■ Aim of the task ■
Pull out each line below that contains the string "should". Case counts.

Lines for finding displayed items

※

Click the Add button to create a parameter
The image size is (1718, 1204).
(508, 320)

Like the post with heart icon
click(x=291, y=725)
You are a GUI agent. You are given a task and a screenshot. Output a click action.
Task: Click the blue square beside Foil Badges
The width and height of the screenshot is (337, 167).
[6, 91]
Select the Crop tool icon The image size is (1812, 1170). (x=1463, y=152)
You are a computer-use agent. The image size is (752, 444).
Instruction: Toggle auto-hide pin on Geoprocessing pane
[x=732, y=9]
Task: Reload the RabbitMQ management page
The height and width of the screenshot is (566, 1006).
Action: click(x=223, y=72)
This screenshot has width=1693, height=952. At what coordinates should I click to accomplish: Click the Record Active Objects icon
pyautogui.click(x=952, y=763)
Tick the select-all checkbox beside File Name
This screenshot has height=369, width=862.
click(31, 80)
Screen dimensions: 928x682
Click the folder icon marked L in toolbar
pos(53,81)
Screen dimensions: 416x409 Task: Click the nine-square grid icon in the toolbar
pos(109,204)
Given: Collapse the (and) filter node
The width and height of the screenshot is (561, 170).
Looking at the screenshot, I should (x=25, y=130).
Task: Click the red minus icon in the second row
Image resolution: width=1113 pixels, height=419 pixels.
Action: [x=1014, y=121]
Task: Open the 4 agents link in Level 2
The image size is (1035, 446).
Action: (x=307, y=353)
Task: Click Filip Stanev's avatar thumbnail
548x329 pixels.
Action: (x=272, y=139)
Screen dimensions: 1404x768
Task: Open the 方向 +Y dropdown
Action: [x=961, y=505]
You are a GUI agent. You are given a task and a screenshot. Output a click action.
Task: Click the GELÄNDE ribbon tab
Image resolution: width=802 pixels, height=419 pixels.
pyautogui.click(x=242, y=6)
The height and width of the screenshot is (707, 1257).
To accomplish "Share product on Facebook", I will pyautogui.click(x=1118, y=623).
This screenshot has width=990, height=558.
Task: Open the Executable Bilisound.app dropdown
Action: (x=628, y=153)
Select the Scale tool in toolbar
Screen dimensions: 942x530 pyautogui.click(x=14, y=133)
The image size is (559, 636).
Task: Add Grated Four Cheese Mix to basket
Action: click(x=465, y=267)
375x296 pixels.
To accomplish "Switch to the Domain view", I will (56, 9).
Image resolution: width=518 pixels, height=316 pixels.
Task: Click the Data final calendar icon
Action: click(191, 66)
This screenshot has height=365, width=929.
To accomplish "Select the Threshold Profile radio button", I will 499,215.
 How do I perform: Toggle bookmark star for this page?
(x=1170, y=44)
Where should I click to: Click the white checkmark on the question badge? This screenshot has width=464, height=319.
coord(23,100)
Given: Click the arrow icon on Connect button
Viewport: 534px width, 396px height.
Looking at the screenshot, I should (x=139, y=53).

※

■ Task result ■
This screenshot has width=1693, height=952. At what coordinates should I click to accomplish: Click the Record Active Objects icon
Looking at the screenshot, I should (x=25, y=130).
Where should I click to: Click the white checkmark on the question badge? This screenshot has width=464, height=319.
Looking at the screenshot, I should (x=139, y=53).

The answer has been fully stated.